The only condition Musk imposed was that we first publish our findings on Twitter itself. (We did. Today, on The Free Press, we are publishing versions of those stories that aren’t limited to 280-character chunks.)
Twitter was founded in 2006. It is impossible to calculate how many emails and internal Slack messages and reports it has generated over the years. Looking for information about big subjects relevant to the public—the question of whether Covid-19 started with a leak from a laboratory in Wuhan, say, and how the platform suppressed or shaped the conversation around it—is like trying to put together a 100,000-piece jigsaw puzzle.

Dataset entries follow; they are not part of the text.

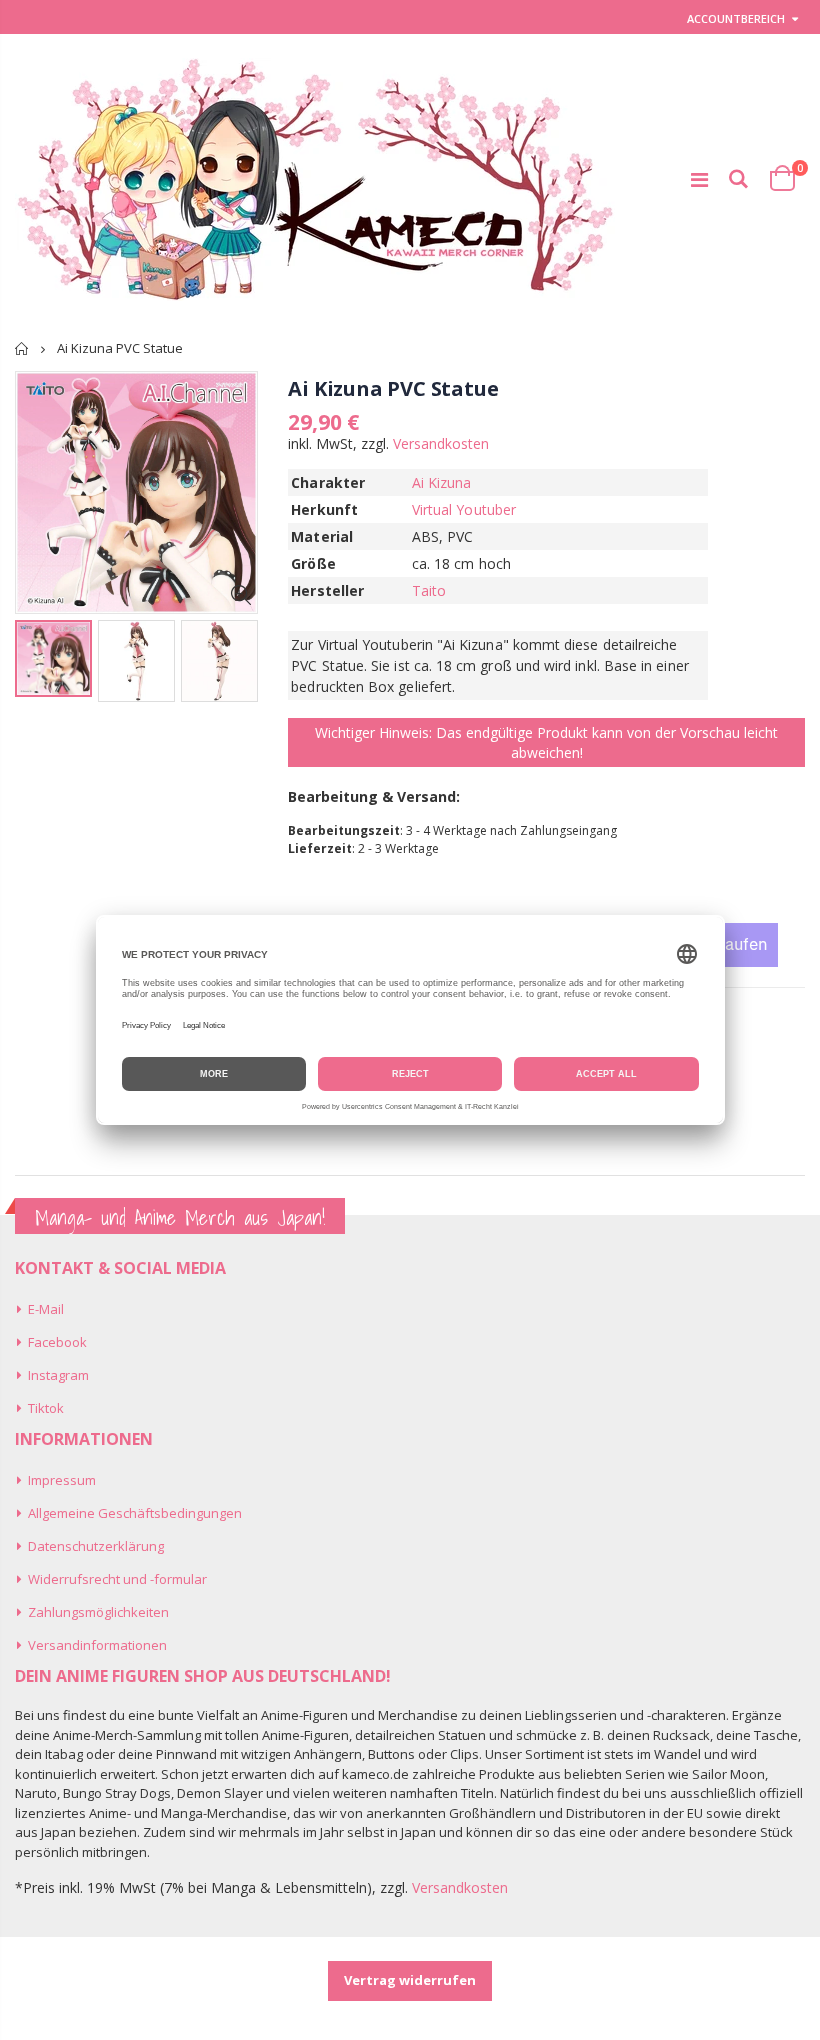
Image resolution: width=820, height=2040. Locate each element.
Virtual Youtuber (464, 509)
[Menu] (699, 179)
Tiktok (46, 1408)
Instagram (58, 1375)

We also had to work through lawyers using e-discovery tools—software designed for lawyers to help them search huge amounts of information. So we entered search terms—mostly dates and names of former Twitter executives—and, over many hours, files would pop up. We then stitched together a chronology of events and communications.
We did not selectively retrieve, or cherry-pick, files with an eye toward servicing a particular agenda. Our goal was simply to figure out what had happened at crucial moments in the history of the country and the company.
As for Musk’s aim?
What was his goal in asking us to exhume the so-called Twitter Files? And why did the man obsessed with outer space decide to spend $44 billion on a social media platform that has made most of us feel more claustrophobic?
Those are much harder questions.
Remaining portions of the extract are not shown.